ABSTRACT

Since I have been here I have had an opportunity of hearing the great question of a railroad across the Desert to Suez much discussed. It would be presumptuous in me to venture an opinion of my own as to its practicability, but I can bear full testimony to its being a most desirable object, not only as regards the commercial interests of England, but in facilitating the progress of the overland travellers to and from India, and converting that which is now the most fatiguing part of the journey into the easiest and most agreeable. It generally happens that the two mails meet here, the steamer belonging to the Transit Company at Alexandria bringing the Indian passengers who have landed there from Southampton, and depositing them at Cairo, where they are allowed a very short time to enjoy themselves, after having been stowed away in the Nile Steamer for thirty-six hours closer than the inmates of a slave-ship. They are then packed into vans provided by the Transit Company, in which they are jumbled across the Desert, and generally reach Suez in the space of twenty-four hours or so, their baggage, provisions, &c. being sent upon camels and asses.
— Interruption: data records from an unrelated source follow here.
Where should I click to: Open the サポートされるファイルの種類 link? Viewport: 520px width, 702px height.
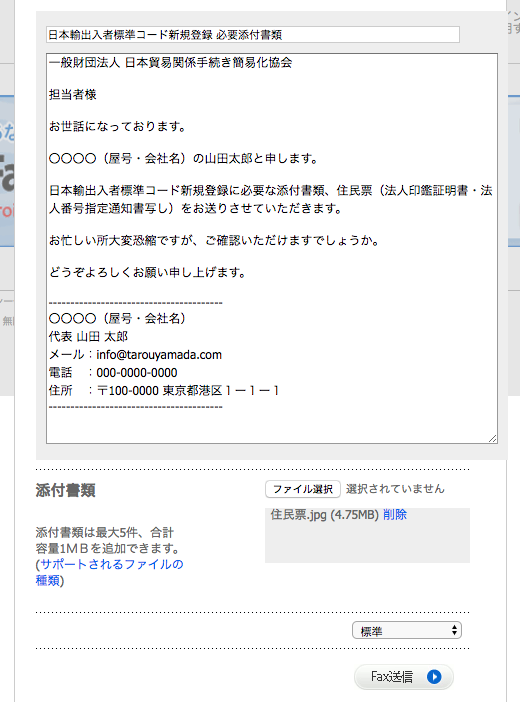click(x=110, y=572)
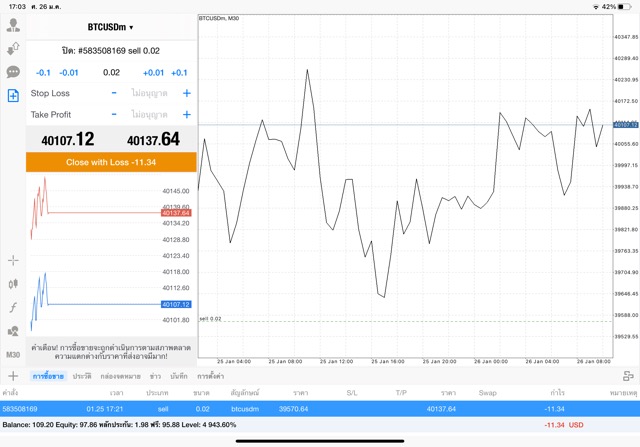Select the new order document icon
Viewport: 640px width, 447px height.
[13, 96]
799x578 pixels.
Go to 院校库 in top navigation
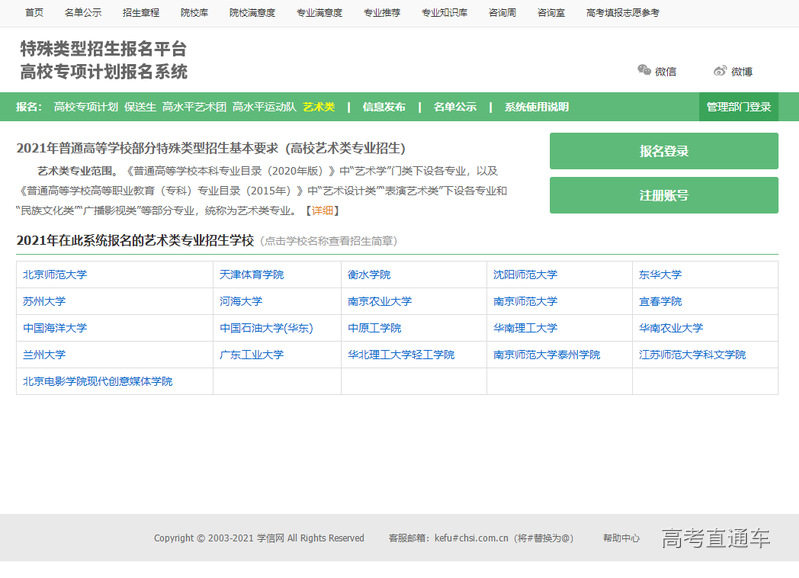(194, 13)
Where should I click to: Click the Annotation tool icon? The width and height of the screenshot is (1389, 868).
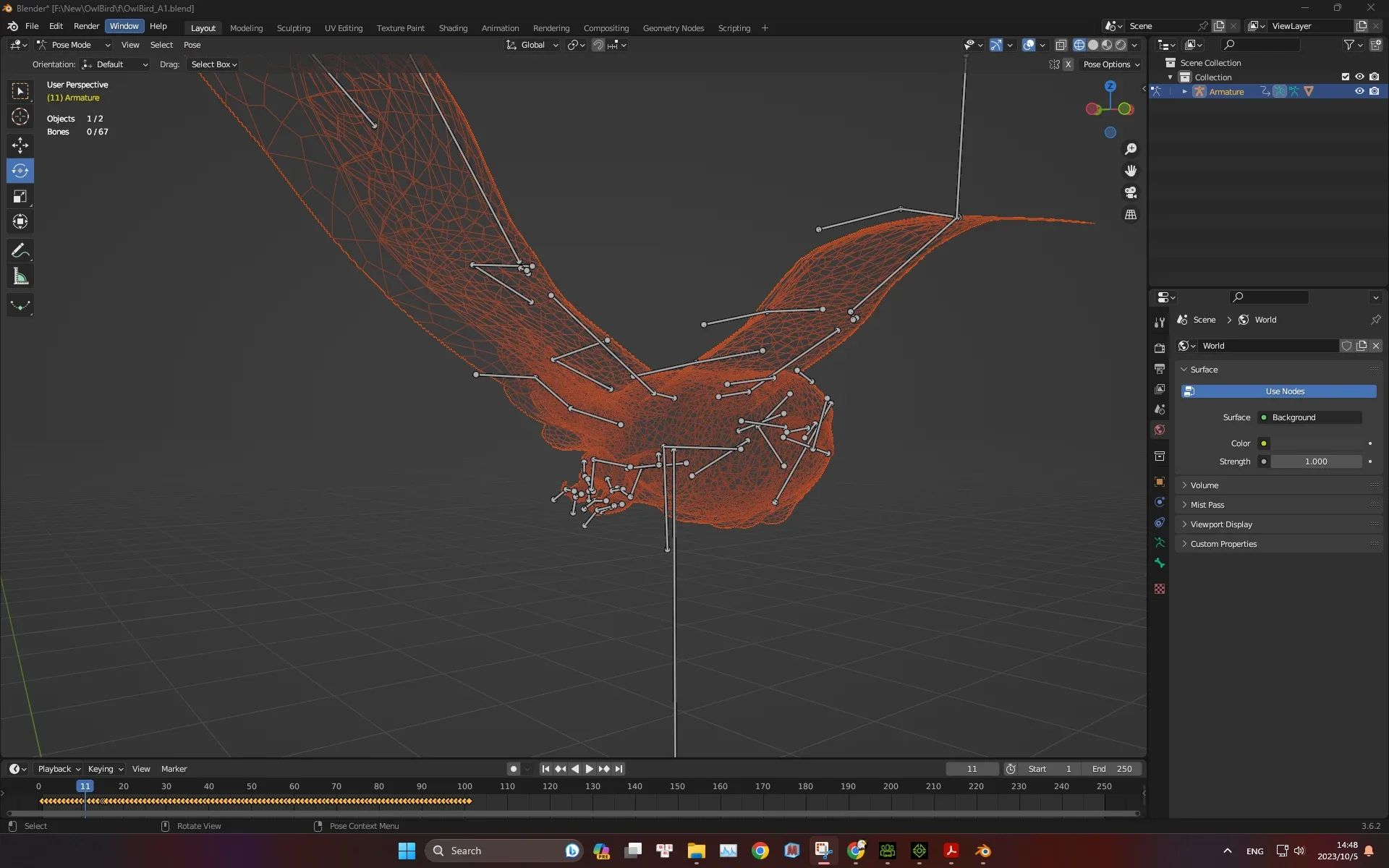(20, 250)
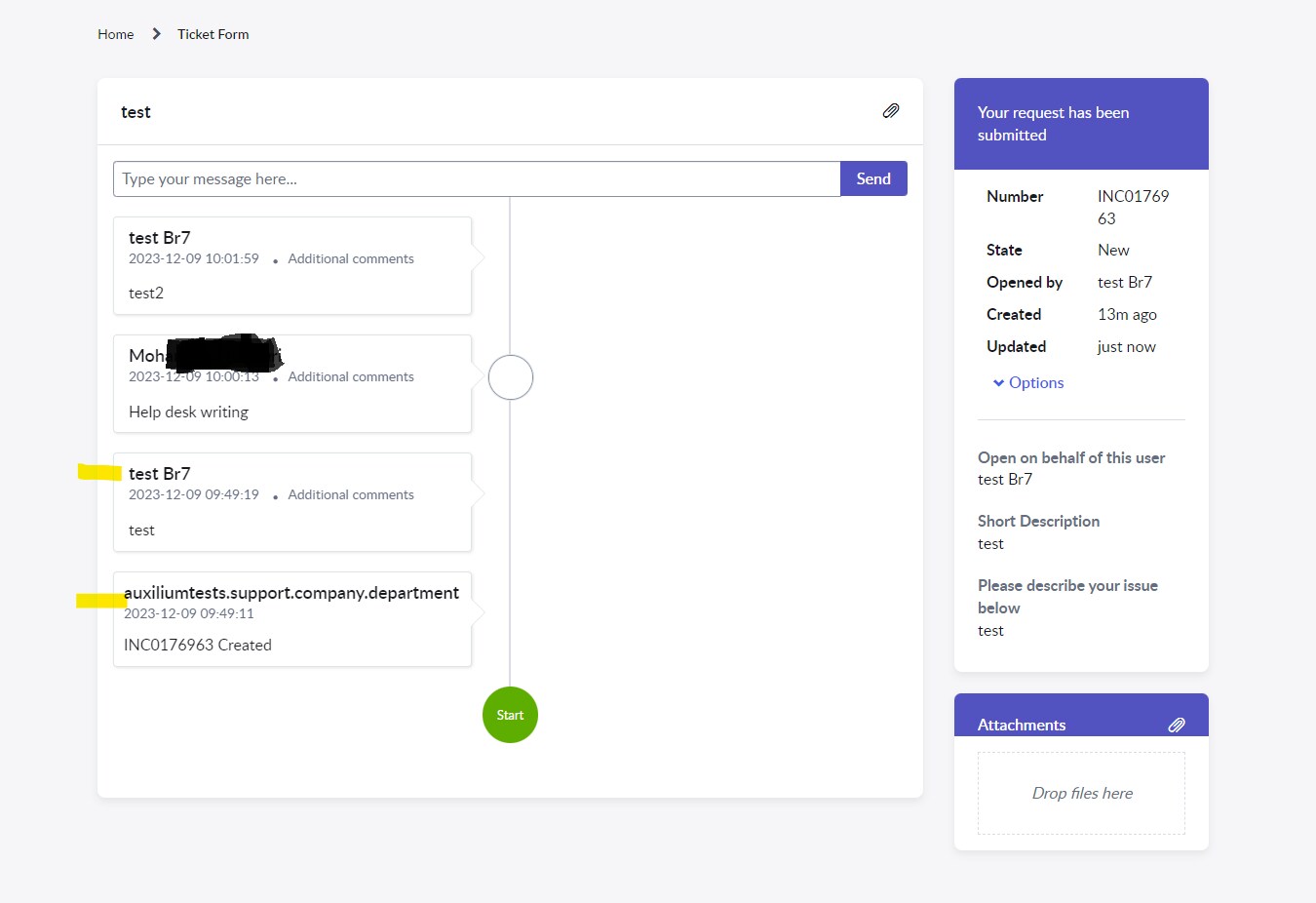Click the downward chevron next to Options

point(996,382)
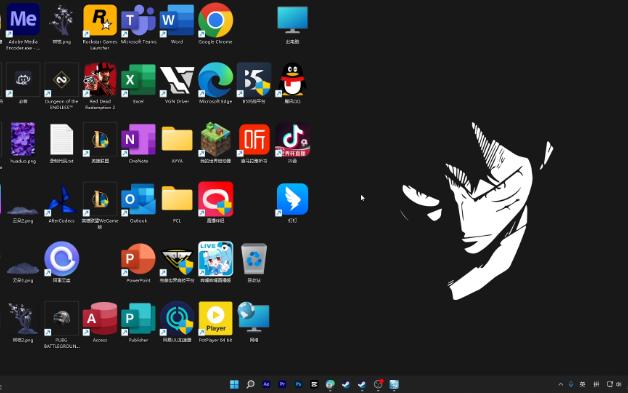Click the Excel desktop shortcut
This screenshot has width=628, height=393.
(138, 83)
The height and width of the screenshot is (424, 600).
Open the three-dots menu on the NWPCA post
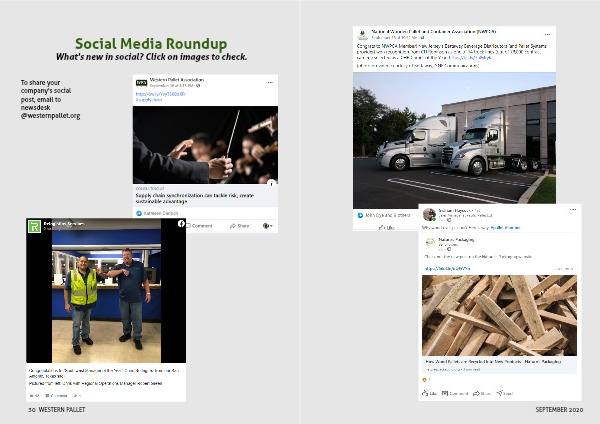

At Suez they are at once embarked in the Red Sea steamer, et vogue la galère! The passengers coming from India exactly reverse this line of march, but they are exposed to greater suffering and inconvenience; for, after a long sea-voyage, with its concomitant miseries, they are hurried across the Desert without delay, and such among them as are in too invalid a state to be able to support the rough vans, are put into a sort of sedan chair, which is suspended between two donkeys, and thus they are trotted across the dreary waste.